**Instruction:**
Set out every line of the records below as a numbered list, with blank lines left out.
────────────────────
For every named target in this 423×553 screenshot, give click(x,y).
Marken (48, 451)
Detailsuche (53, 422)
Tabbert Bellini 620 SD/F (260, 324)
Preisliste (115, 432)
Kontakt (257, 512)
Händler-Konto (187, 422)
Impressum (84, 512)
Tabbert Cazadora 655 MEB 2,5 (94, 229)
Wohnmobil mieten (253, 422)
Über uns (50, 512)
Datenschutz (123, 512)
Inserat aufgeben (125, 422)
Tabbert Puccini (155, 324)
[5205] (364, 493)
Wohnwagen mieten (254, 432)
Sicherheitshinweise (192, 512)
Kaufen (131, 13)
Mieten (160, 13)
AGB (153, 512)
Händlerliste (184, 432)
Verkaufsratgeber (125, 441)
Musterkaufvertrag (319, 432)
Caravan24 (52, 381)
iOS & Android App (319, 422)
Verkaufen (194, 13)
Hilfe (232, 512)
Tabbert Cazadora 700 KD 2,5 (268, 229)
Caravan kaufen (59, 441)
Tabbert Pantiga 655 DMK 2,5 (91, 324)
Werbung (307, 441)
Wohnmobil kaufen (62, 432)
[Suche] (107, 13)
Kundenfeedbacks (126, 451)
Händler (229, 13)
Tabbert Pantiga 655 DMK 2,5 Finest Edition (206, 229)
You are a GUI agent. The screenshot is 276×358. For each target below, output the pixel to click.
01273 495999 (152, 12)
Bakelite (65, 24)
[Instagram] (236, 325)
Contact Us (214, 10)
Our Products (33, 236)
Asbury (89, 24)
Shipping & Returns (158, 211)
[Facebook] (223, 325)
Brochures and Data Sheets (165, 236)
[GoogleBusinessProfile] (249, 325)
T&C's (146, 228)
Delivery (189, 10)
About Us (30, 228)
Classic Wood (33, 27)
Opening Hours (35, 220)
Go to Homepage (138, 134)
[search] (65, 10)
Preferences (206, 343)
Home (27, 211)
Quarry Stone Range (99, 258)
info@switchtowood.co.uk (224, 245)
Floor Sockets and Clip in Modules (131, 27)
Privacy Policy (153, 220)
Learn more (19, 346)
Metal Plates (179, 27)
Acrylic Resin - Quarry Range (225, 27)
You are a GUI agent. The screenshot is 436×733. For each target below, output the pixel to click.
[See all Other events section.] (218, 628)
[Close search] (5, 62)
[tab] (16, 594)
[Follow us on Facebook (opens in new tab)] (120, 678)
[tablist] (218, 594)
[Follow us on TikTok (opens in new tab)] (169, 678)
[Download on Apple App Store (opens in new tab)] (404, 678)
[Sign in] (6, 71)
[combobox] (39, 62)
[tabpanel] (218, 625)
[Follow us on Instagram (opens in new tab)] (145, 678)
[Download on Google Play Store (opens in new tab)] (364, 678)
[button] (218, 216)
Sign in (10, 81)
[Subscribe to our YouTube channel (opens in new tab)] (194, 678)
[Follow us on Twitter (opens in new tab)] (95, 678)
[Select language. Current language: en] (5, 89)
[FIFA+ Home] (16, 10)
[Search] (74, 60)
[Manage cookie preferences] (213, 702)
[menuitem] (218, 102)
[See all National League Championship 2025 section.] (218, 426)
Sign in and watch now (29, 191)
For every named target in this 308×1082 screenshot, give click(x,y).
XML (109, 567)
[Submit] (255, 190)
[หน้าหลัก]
────────────────────
**Answer for this exercise:**
1. For every named target in this 423×553 screenshot, give click(x,y).
2. Marken (48, 451)
3. Detailsuche (53, 422)
4. Tabbert Bellini 620 SD/F (260, 324)
5. Preisliste (115, 432)
6. Kontakt (257, 512)
7. Händler-Konto (187, 422)
8. Impressum (84, 512)
9. Tabbert Cazadora 655 MEB 2,5 (94, 229)
10. Wohnmobil mieten (253, 422)
11. Über uns (50, 512)
12. Datenschutz (123, 512)
13. Inserat aufgeben (125, 422)
14. Tabbert Puccini (155, 324)
15. [5205] (364, 493)
16. Wohnwagen mieten (254, 432)
17. Sicherheitshinweise (192, 512)
18. Kaufen (131, 13)
19. Mieten (160, 13)
20. AGB (153, 512)
21. Händlerliste (184, 432)
22. Verkaufsratgeber (125, 441)
23. Musterkaufvertrag (319, 432)
24. Caravan24 (52, 381)
25. iOS & Android App (319, 422)
26. Verkaufen (194, 13)
27. Hilfe (232, 512)
28. Tabbert Cazadora 700 KD 2,5 (268, 229)
29. Caravan kaufen (59, 441)
30. Tabbert Pantiga 655 DMK 2,5 (91, 324)
31. Werbung (307, 441)
32. Wohnmobil kaufen (62, 432)
33. [Suche] (107, 13)
34. Kundenfeedbacks (126, 451)
35. Händler (229, 13)
36. Tabbert Pantiga 655 DMK 2,5 Finest Edition (206, 229)
37. You are a GUI agent. The screenshot is 276×358. For each target below, output the pixel to click.
38. 01273 495999 (152, 12)
39. Bakelite (65, 24)
40. [Instagram] (236, 325)
41. Contact Us (214, 10)
42. Our Products (33, 236)
43. Asbury (89, 24)
44. Shipping & Returns (158, 211)
45. [Facebook] (223, 325)
46. Brochures and Data Sheets (165, 236)
47. [GoogleBusinessProfile] (249, 325)
48. T&C's (146, 228)
49. Delivery (189, 10)
50. About Us (30, 228)
51. Classic Wood (33, 27)
52. Opening Hours (35, 220)
53. Go to Homepage (138, 134)
54. [search] (65, 10)
55. Preferences (206, 343)
56. Home (27, 211)
57. Quarry Stone Range (99, 258)
58. info@switchtowood.co.uk (224, 245)
59. Floor Sockets and Clip in Modules (131, 27)
60. Privacy Policy (153, 220)
61. Learn more (19, 346)
62. Metal Plates (179, 27)
63. Acrylic Resin - Quarry Range (225, 27)
64. You are a GUI agent. The screenshot is 436×733. For each target below, output the pixel to click.
65. [See all Other events section.] (218, 628)
66. [Close search] (5, 62)
67. [tab] (16, 594)
68. [Follow us on Facebook (opens in new tab)] (120, 678)
69. [tablist] (218, 594)
70. [Follow us on TikTok (opens in new tab)] (169, 678)
71. [Download on Apple App Store (opens in new tab)] (404, 678)
72. [Sign in] (6, 71)
73. [combobox] (39, 62)
74. [tabpanel] (218, 625)
75. [Follow us on Instagram (opens in new tab)] (145, 678)
76. [Download on Google Play Store (opens in new tab)] (364, 678)
77. [button] (218, 216)
78. Sign in (10, 81)
79. [Subscribe to our YouTube channel (opens in new tab)] (194, 678)
80. [Follow us on Twitter (opens in new tab)] (95, 678)
81. [Select language. Current language: en] (5, 89)
82. [FIFA+ Home] (16, 10)
83. [Search] (74, 60)
84. [Manage cookie preferences] (213, 702)
85. [menuitem] (218, 102)
86. [See all National League Championship 2025 section.] (218, 426)
87. Sign in and watch now (29, 191)
88. For every named target in this 308×1082 screenshot, give click(x,y).
89. XML (109, 567)
90. [Submit] (255, 190)
91. [หน้าหลัก]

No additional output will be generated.